If you give your files to a local historical organization’s archive, it may be more appreciated and more accessible to an interested community. However, such localized collections are not always well organized, and they might not have enough funds to have a proper preservation system in place. I remember visiting such an organization to do research, and ended up helping the curators hunt through half a dozen dusty cardboard boxes, piled in a closet.

I don’t want to scare you off; some institutions will treat your materials well. But you have to think carefully about the risks for any of these options. On the other hand, things that you keep at home can also get misfiled, moldy, degraded by its own acid content, chewed by vermin, sold in yard sales after you die, and otherwise spirited away.

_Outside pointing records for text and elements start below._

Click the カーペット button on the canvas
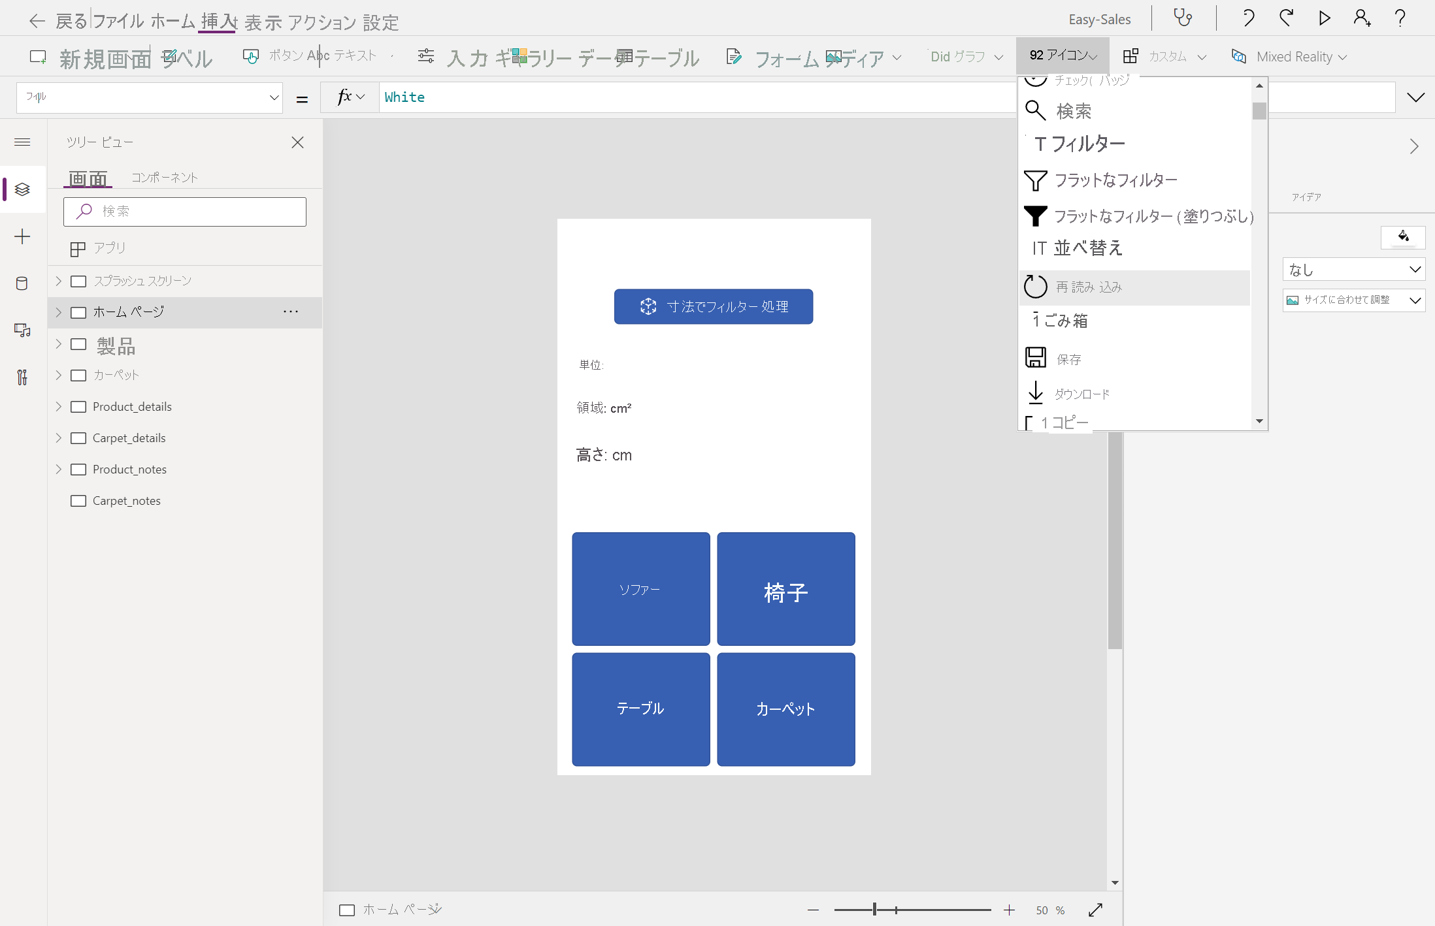 point(785,709)
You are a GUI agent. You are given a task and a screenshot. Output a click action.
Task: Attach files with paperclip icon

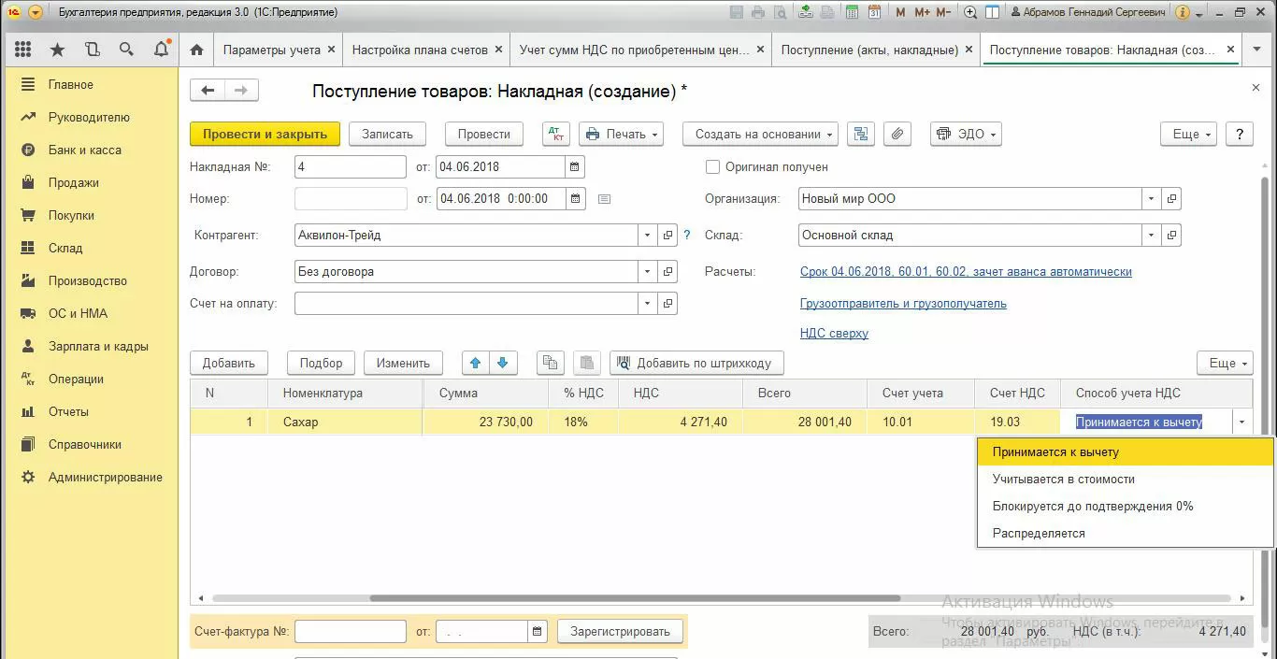click(x=897, y=134)
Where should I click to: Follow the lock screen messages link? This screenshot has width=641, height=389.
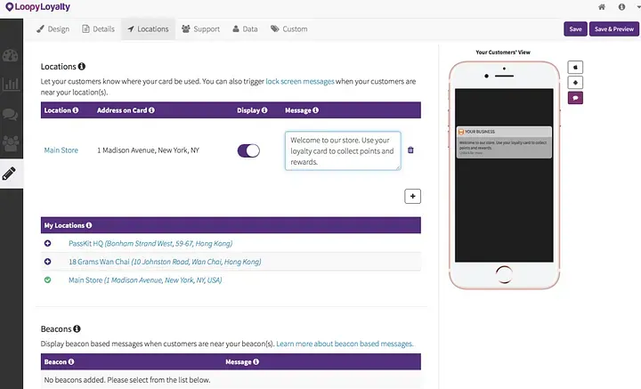[x=300, y=81]
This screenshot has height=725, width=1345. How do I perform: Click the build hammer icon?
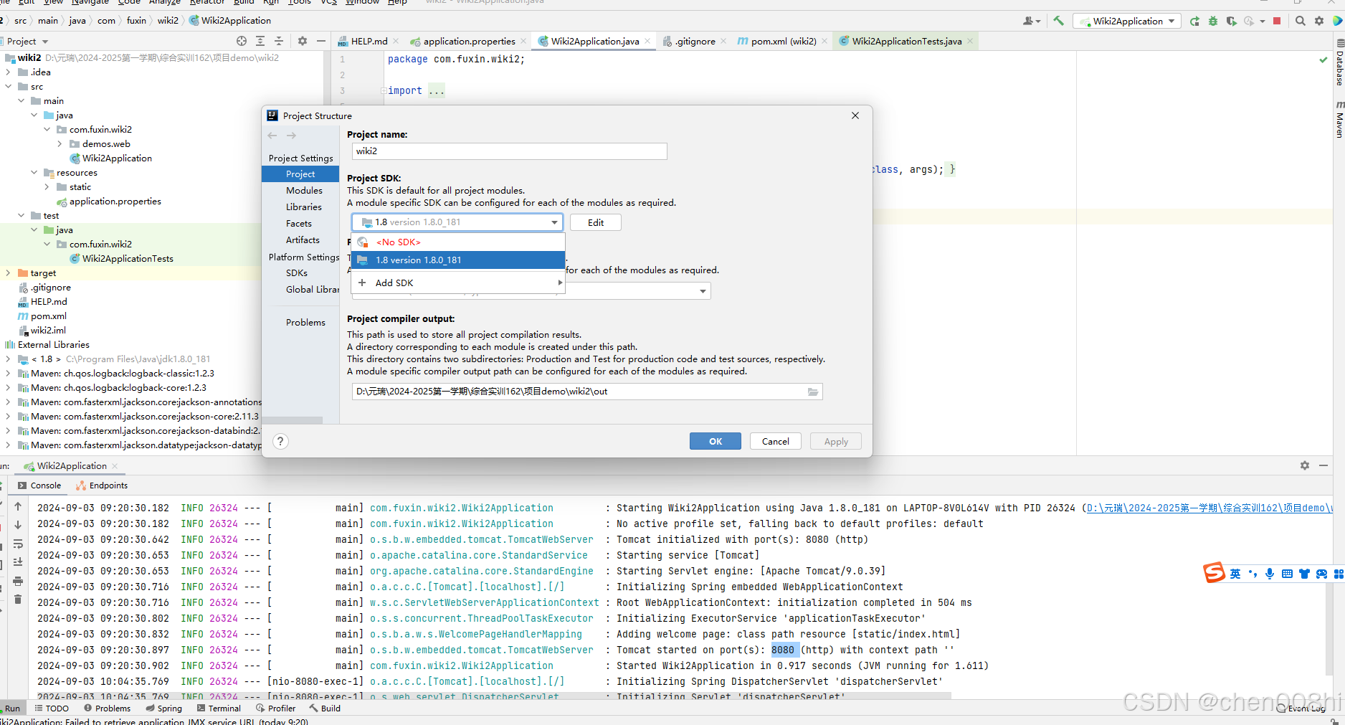point(1058,21)
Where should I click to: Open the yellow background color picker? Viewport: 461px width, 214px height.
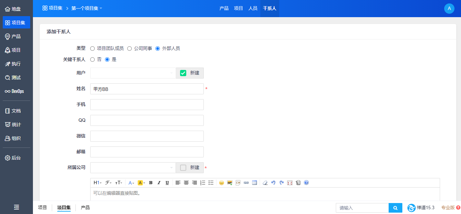click(141, 183)
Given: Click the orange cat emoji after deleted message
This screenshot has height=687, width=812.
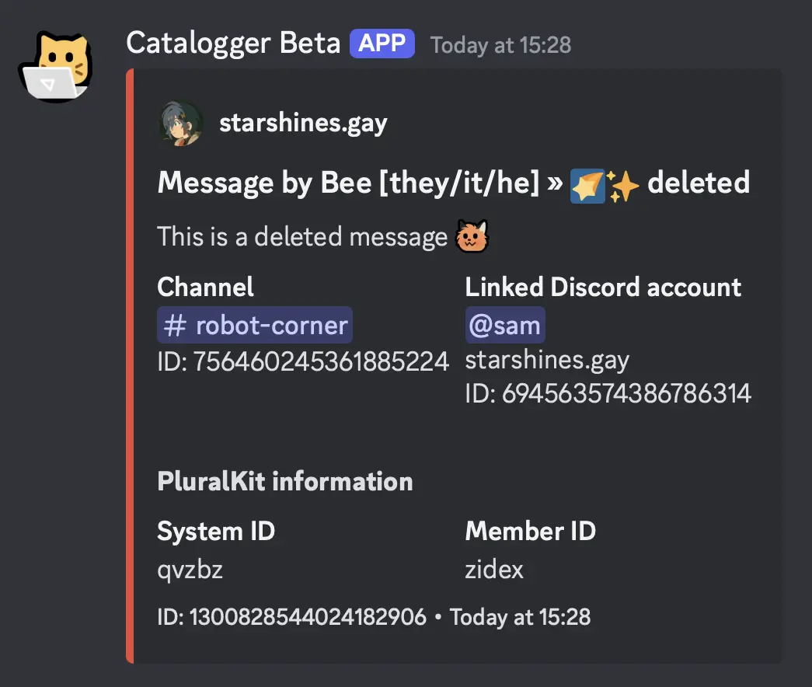Looking at the screenshot, I should [474, 236].
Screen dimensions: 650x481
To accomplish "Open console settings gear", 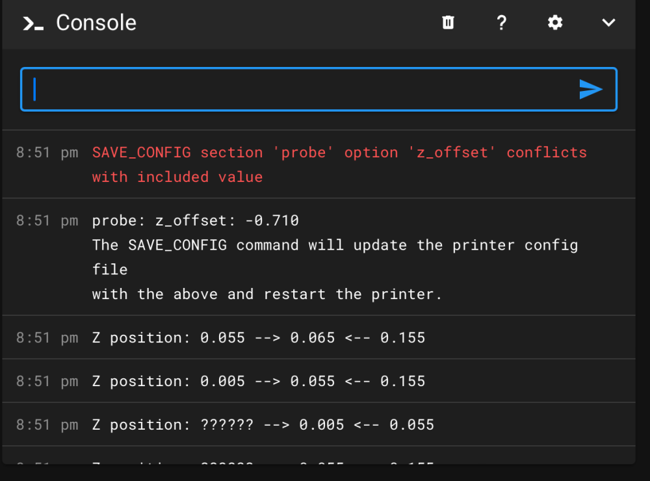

A lot of collectors make digital copies, and store them on CDs, DVDs, in their hard drives, or in the Cloud. Fortunately, or unfortunately, content management systems change. And in general, technology is constantly changing with such rapidity that it’s hard to keep up with what memory tool has been discarded, and what’s currently in use.

But let’s say that you are going to store and maintain your own collection for now. American Indian artwork.com has a tutorial on how to archive your images and documents for posterity. Nicholas Jackson also provides some great tips in “Taking Care of Your Personal Archives” (The Atlantic, Nov., 2010). Keep both hard copies and digital copies. Here’s a brief list of steps drawn from www.american-indian-artwork.com. And, yes, it will be tedious. But at least you can be sure that you are doing the right thing for your collection!

You will need:

Computer
* Good quality flatbed scanner (slow and heavy is better than fast and lightweight)
* Access to an archival grade printer
* A good camera (for photographing objects). A scanner will provide the best reproduction, with the least distortion, for photographs and texts.
* Adobe Photoshop or other image editing software.

To do list:
* Gather documents and photographs
* Create high (max.) resolution digital scans (set a goal of doing a certain number of scans per day)
* Save and store the scans in .tiff or .jpg format
* Digital images: keep one original version and create one “restored” version of each image.
* Create multiple backup copies: one or two copies of each image for your hard drive, same on CD (or whatever is the current most dependable (i.e. usable on most computers) technology.
* Create an archival print copy (i.e. “good old fashioned hard copy”), 8 x 10 prints, if possible, at maximum resolution.
* Place CD copy and print copy in off-site storage, e.g. safety deposit box in your local bank.
* Set up a regular, annual maintenance plan, which may include checking items for aging, and updating your images to new technology.

See Create Digital Archive of Vintage Photographs for more detail instructions.

* “Pensionados, Paisanos, & Pinoys: An Analysis of the Filipino Student Bulletin,” 1922-1939, FANHS 4, (1996): 33.